25番 小倉 知美(1)
冬休みも終わって気だるげな空気が教室を満たすころ、僕のクラスでは席替えが行われた。今回はお見合法だった。
一番初めに女子が席を決めるのだが、二十分近くも僕ら男子は廊下に出されている。頭に来たのか、男子学級委員の金森が扉をたたく。教室からは女子特有の高い声でまだ待ってという声が聞こえてくる。

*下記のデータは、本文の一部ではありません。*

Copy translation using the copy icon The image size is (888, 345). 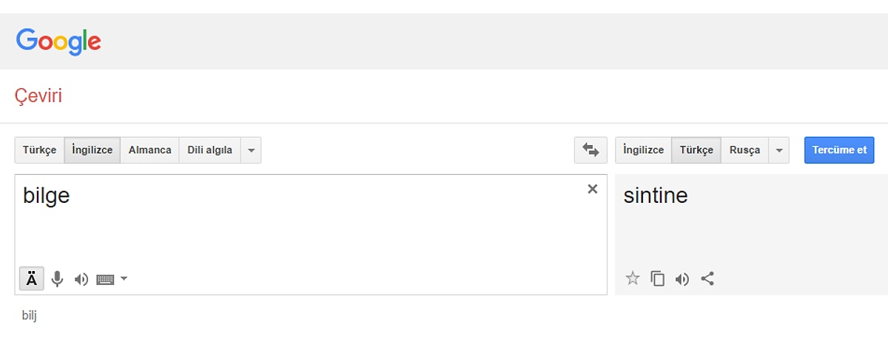click(657, 279)
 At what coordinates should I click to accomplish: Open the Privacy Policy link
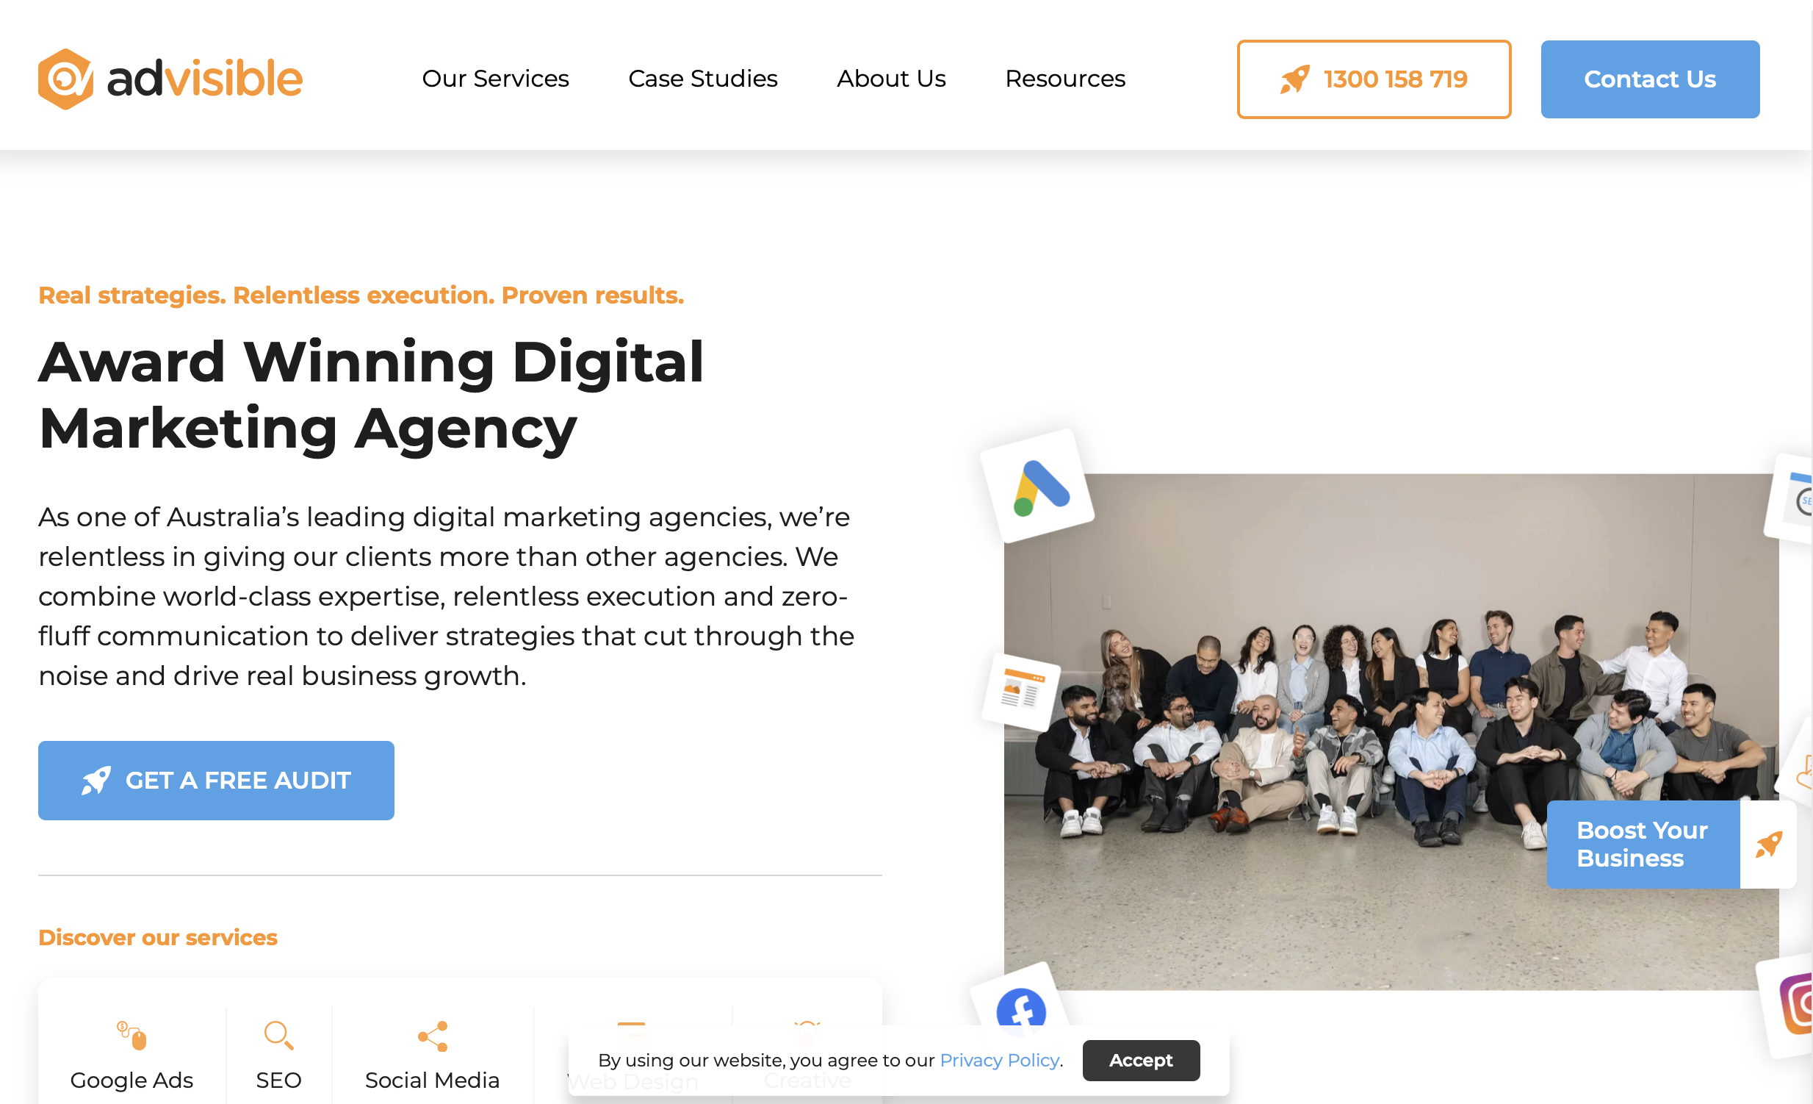click(999, 1060)
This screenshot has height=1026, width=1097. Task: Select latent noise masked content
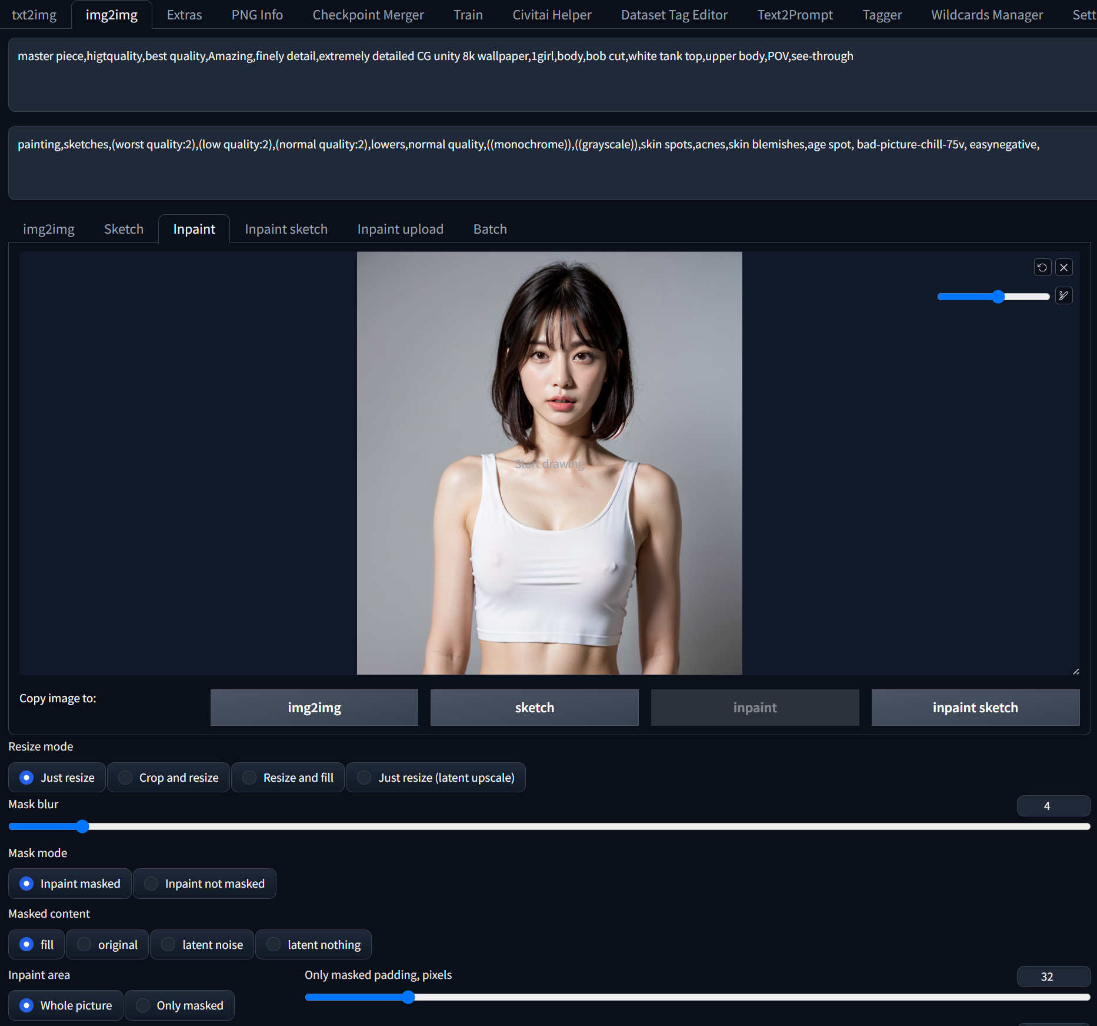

ふと壁伝いに声が聞こえた。なんだって? だから女子は嫌いなんだよ? おいおい、腹立たしい気持ちは分からなくはないが、それを今言っちゃいかんだろ。僕は急いで周りを見渡したが、周りの友人たちはそれぞれの話に夢中なようだ。誰が言ったんだ? そんな疑問がわき出てきたころ、教室の扉があいた。
小倉に続いて、ほかのクラスの女子たちが教室から出てきた。やっと決まったのかよ。と、いうような表情で僕ら男子は教室内へと入って行った。
僕らのクラスには四天王と呼ばれる席がある。一番後ろだけ四席飛び出ているのだ。男二人に女二人の四天王。前に誰が座るかによって少し変わってくるが、教室の中で一番黒板が見やすく授業に集中しやすい。四天王の窓にいちばん近い席にしようと僕は思った。
陣取ったように机に腰かけると靖和橋が突然僕に声をかけてきた。
「泉! 俺もそこがいい」
教室中の男子の目が僕と靖和橋に降り注ぐ。僕としてはどうでもよかったから、素直に靖和橋に譲った。靖和橋はどこか安堵した表情でその席に腰を下ろした。
「女子、入ってきていいぞ」
金森が教室に向かって叫ぶ。ぞろぞろと女子が教室に入ってきて、それぞれ隣の人の文句やらなんやらをわめいている。
「あーれま。あたしの班のペアの人、不登校ちゃんだけど、男子も一緒?」
クラス全体を見回していたら、上から声をかけられた。見上げてみると小倉がいた。
「ああ、まあな」
「なーんだ。じゃあ、二人だけだね」
どうやら僕らの班は二人っきりの班になってしまったらしい。